If you have two ES's connected with X.25, what cost would TP4 add if
you used it in place of TP0?  Wouldn't header prediction algorithms work
100% of the time in that case?  So, the extra cost would be the
checksumming and some timer maintanence.  But, Van Jacobson originally,
and now a whole host of other folks have shown that this processing is
NOT a bottleneck if your transport is properly implemented (and they've
also shown how to implement it).

It can't be this simple, I must be missing some important TECHNICAL
argument.  (I'm not interested in Political reasons at the moment.)
	Thanks very much,
			Cliff Frost <cliff@cmsa.berkeley.edu>

mckenzie@bbn.com (Alex McKenzie) (10/17/89)
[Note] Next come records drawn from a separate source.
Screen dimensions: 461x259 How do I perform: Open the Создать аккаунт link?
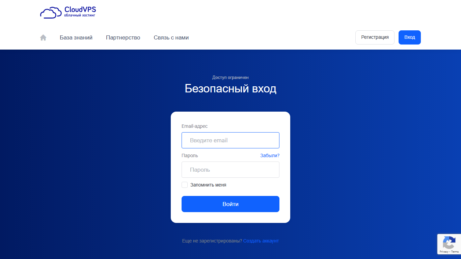[x=261, y=241]
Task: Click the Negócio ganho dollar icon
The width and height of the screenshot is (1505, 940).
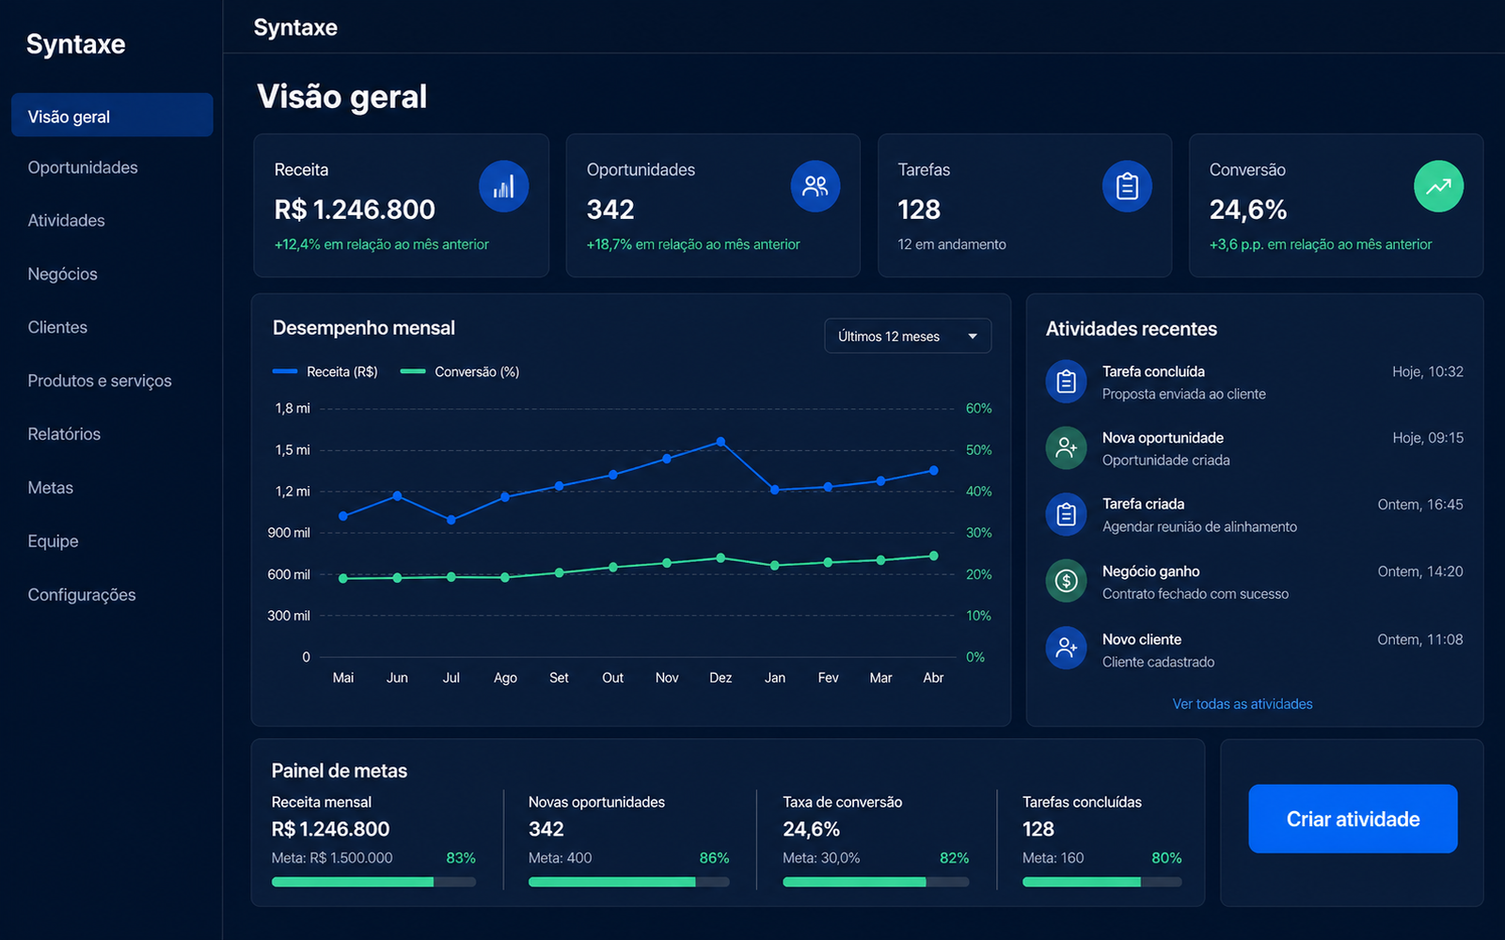Action: click(x=1066, y=581)
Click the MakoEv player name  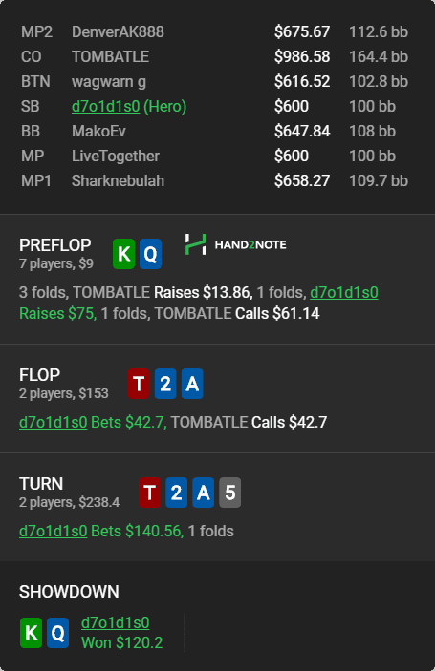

The cost people were trying to avoid is coding (and memory space) cost,
not execution cost.  I won't argue whether or not people should have
been concerned about these costs, but they were.  The argument was that
if they could count on a network layer that either delivered data
reliably or reset the connection, why should they be obliged to
implement a complicated Transport Layer.  They similarly argued for
"null" or highly specialized Session, Presentation, and Application
layers in many cases.  Of course politics and religion are also present
in these discussions, but you said you weren't interested in those.

Alex McKenzie

jh@tut.fi (Hein{nen Juha) (10/17/89)

In article <1989Oct16.173618.25068@agate.berkeley.edu> cliff@violet.berkeley.edu (Cliff Frost) writes:

   It can't be this simple, I must be missing some important TECHNICAL
   argument.  (I'm not interested in Political reasons at the moment.)
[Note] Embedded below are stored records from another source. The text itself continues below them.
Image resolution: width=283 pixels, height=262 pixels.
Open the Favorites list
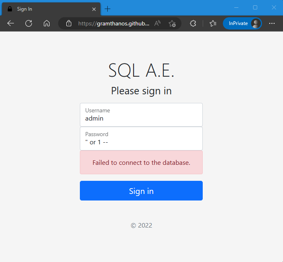[x=213, y=23]
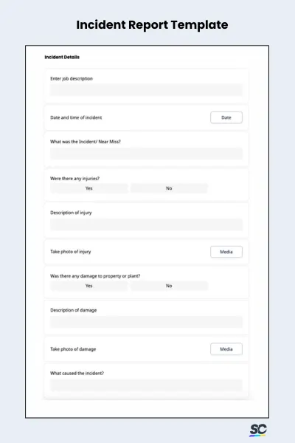
Task: Click the Description of injury field
Action: [x=146, y=224]
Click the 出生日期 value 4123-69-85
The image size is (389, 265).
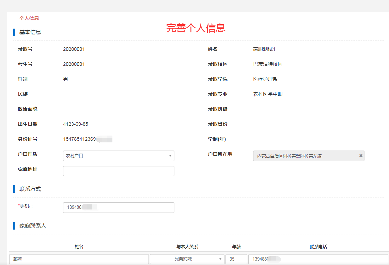pos(76,124)
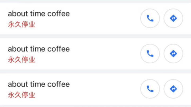The width and height of the screenshot is (191, 107).
Task: Click the gray divider above the first listing
Action: click(96, 1)
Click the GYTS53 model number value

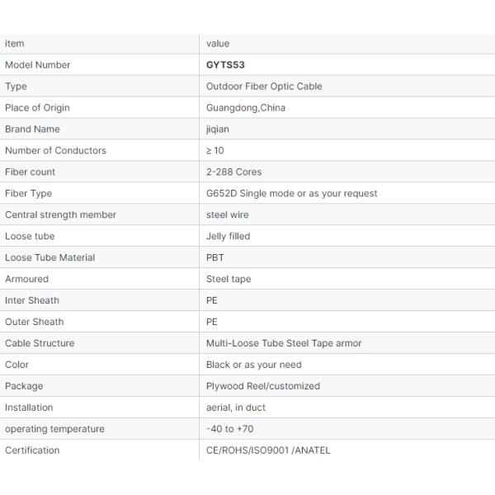coord(225,64)
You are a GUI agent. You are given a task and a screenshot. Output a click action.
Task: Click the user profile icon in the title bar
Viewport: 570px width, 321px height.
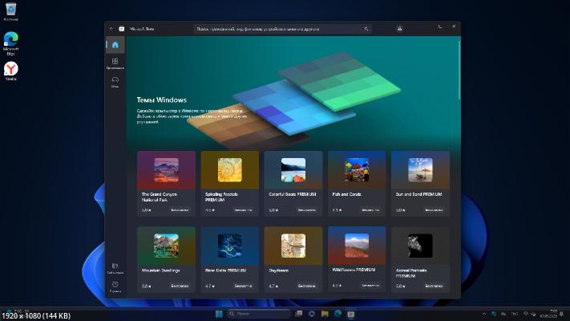(x=398, y=28)
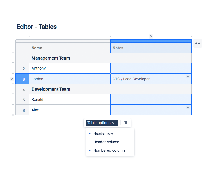Click the Anthony name cell
The height and width of the screenshot is (170, 212).
tap(70, 68)
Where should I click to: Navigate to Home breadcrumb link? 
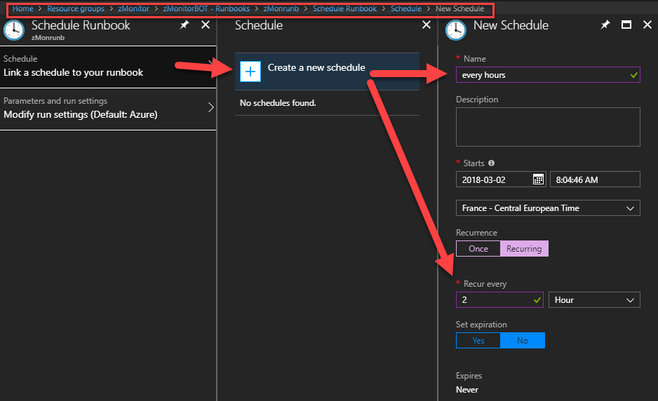(x=23, y=8)
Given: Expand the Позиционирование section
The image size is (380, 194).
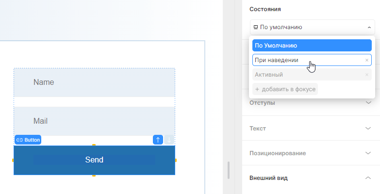Looking at the screenshot, I should point(311,153).
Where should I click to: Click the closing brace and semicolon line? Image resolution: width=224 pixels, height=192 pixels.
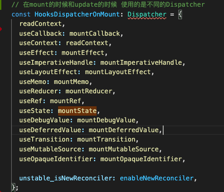15,188
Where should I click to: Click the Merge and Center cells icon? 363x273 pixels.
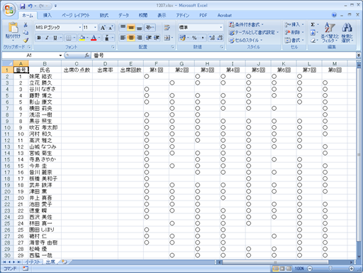168,38
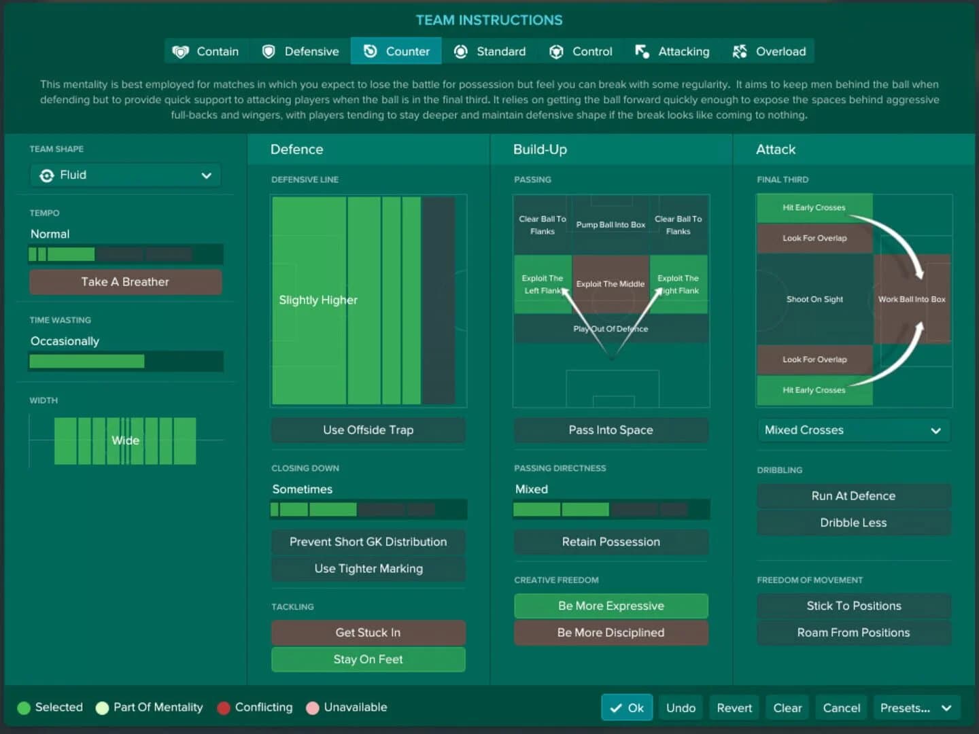
Task: Select the Control mentality tab
Action: 581,51
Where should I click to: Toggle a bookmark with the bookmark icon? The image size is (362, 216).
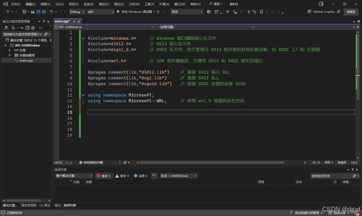[x=262, y=12]
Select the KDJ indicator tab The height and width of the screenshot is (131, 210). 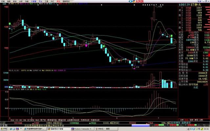pyautogui.click(x=21, y=120)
The only arguments there are are European politics and that PTTs know
how to take your money (= do accounting) in X.25 world.
--
--	Juha Heinanen, Tampere Univ. of Technology, Finland
	jh@tut.fi (Internet), tut!jh (UUCP), jh@tut (Bitnet)

Christian.Huitema@MIRSA.INRIA.FR (Christian Huitema) (10/18/89)
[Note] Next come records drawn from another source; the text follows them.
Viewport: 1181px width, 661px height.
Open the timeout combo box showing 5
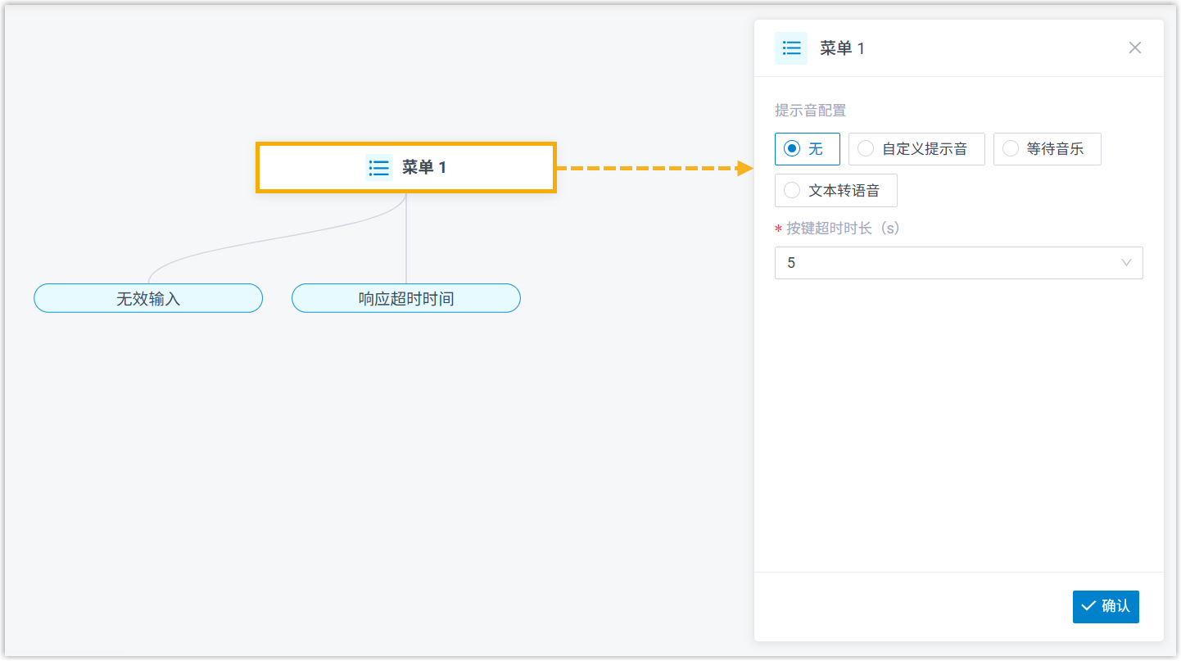pyautogui.click(x=942, y=263)
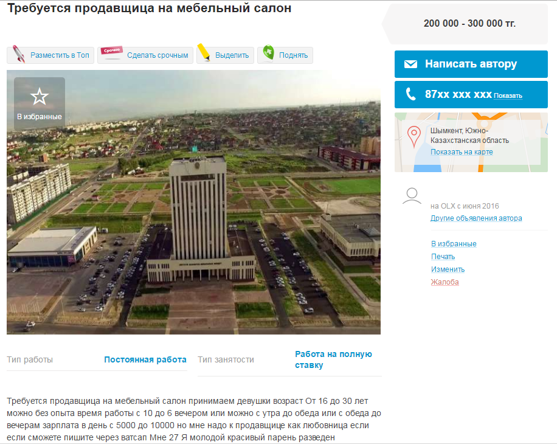This screenshot has height=444, width=557.
Task: Open Показать на карте link
Action: [462, 152]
Juha, you tend to speak too fast, with a bit of a bias against European
PTT, and other European bodies in general. It is true that their main
argument for not using TP-4 is historical: they specified TP-0 for the
TELETEX service back in 1980 and want to "maintain compatibility".
Given the failure of the TELETEX service to gain any significant market
share (users bought faxes instead), this is a very weak argument. It is
also true that their second argument, that of simplicity (TP-0 means 50
times less code than TP-4), does not hold water, as TP-4 codes are
already available and just need to be copied. But the real difference
is not between TP4 and TP0, it is between CONS and CLNS. In practice,
TP-4 codes are distributed in a CLNS environment -- assuming a
stateless, fully connected, network.

The difference between CONS and CLNS is indeed largely political, as
one could very well carry isograms over X.25 virtual circuits. But this
will have a cost, i.e. the volume charges of carrying 50 extra bytes of
headers per packet, and also paying for extra acknowledge packets: TP
ACK are carried as data, and charged for, while X.25 RRs are not
accounted. To give an order of magnitude, we have observed that running
TCP over IP over X.25 involves approximately 25% of overhead compared
to running the application straight over X.25; as our X.25 bill runs
here to approx 500,000FF per year, that would mean spending an extra
125,000FF (16000 ECUs, 20000 US$) per year. We would rather not. And
the solution for not paying any overhead is called TP-0, not TP-4.

Christian Huitema

jh@TUT.FI (Hein{nen Juha) (10/18/89)

   one could very well carry isograms over X.25 virtual circuits. But this
   will have a cost, i.e. the volume charges of carrying 50 extra bytes of
   headers per packet, and also paying for extra acknowledge packets: TP
   ACK are carried as data, and charged for, while X.25 RRs are not
   accounted. To give an order of magnitude, we have observed that running
   TCP over IP over X.25 involves approximately 25% of overhead compared
   to running the application straight over X.25; as our X.25 bill runs
   here to approx 500,000FF per year, that would mean spending an extra
   125,000FF (16000 ECUs, 20000 US$) per year. We would rather not. And
   the solution for not paying any overhead is called TP-0, not TP-4.

Christian,

I agree with the estimate of 25% extra, but who says that the traffic
has to be volume charged and who asks you to use X.25 at all at the
bottom?  We have educated our PTT to accept charging by the bandwith
one is using to connect to the network and there is no X.25 bullshit
involved.

Right now the Finnish State PTT has started to marked a service called
DATANET which is a public TCP/IP (later also ISO/IP) service based on
Cisco routers and fixed bandwidth based charging.  I feel that this is
the right approach which should also be adopted by the EC monopolistic
PTT (like yours).

-- Juha

larry@pdn.paradyne.com (Larry Swift) (10/18/89)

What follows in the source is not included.